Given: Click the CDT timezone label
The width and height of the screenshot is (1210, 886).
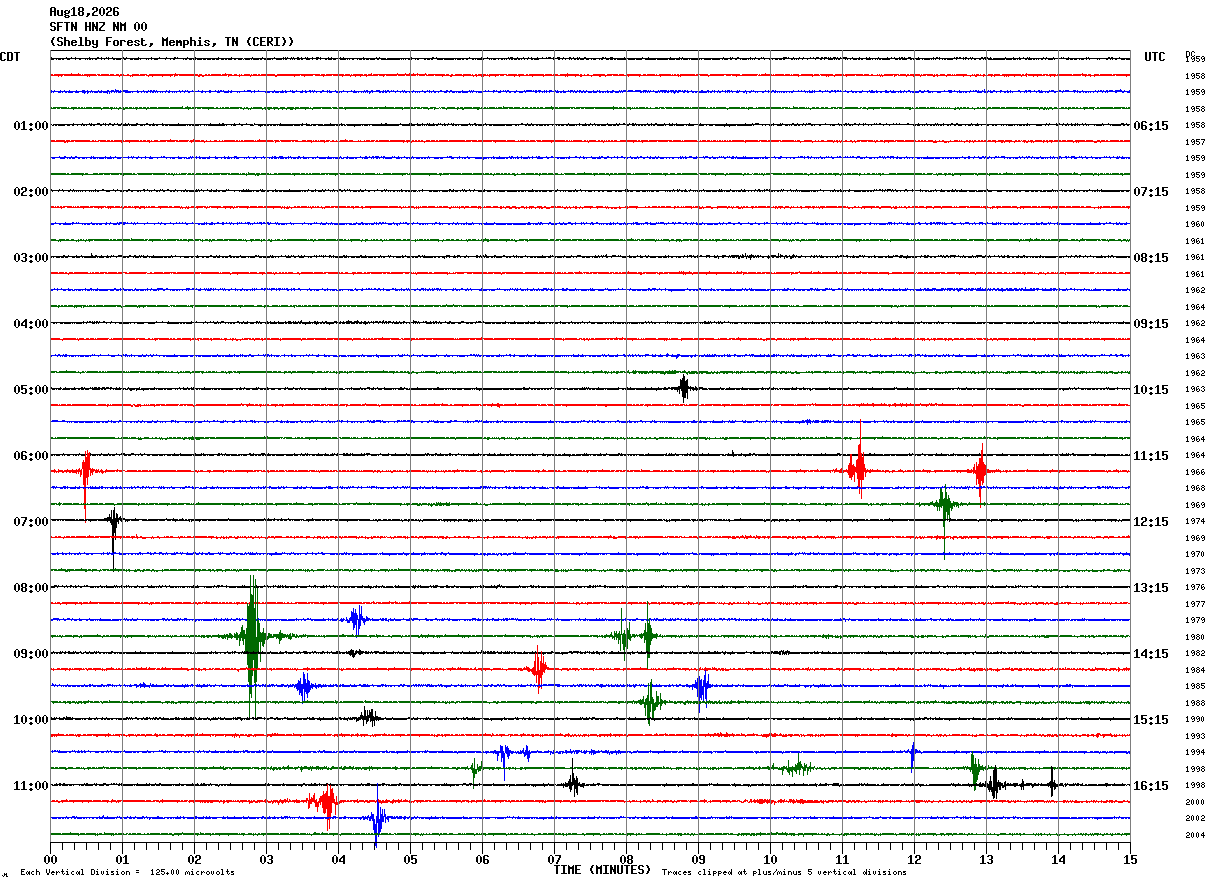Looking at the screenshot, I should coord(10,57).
==
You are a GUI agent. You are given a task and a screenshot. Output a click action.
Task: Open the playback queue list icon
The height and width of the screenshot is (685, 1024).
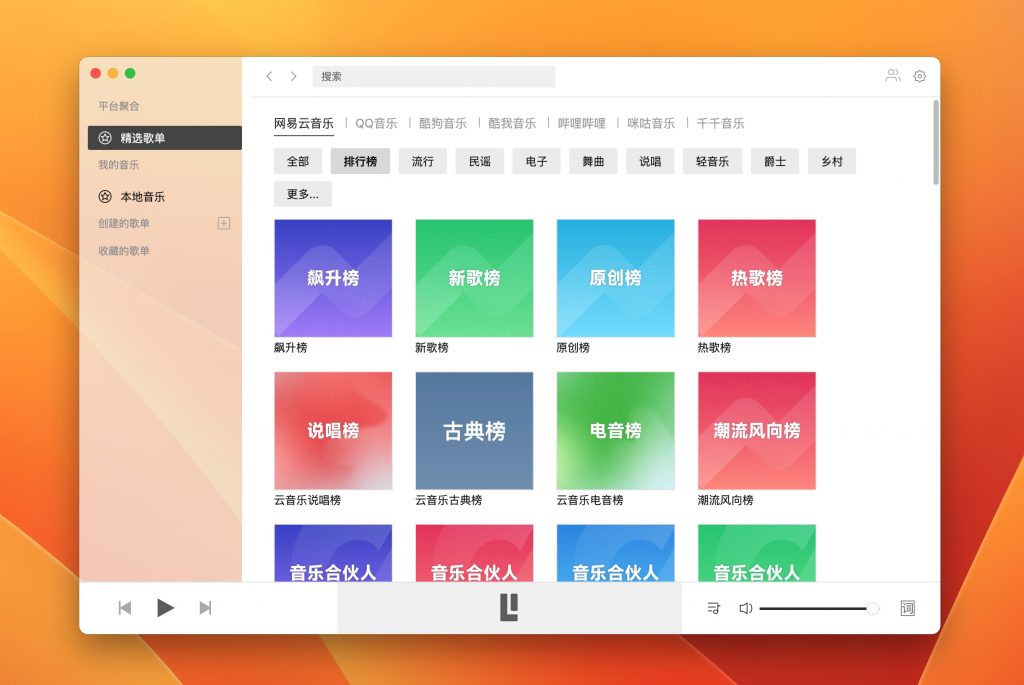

== TO DO ==
Using the listing above, copy exactly the line that contains "Task: Open the playback queue list icon", the line that contains "The height and", and each line that falls between them.

== SOLVED PROBLEM ==
Task: Open the playback queue list icon
The height and width of the screenshot is (685, 1024).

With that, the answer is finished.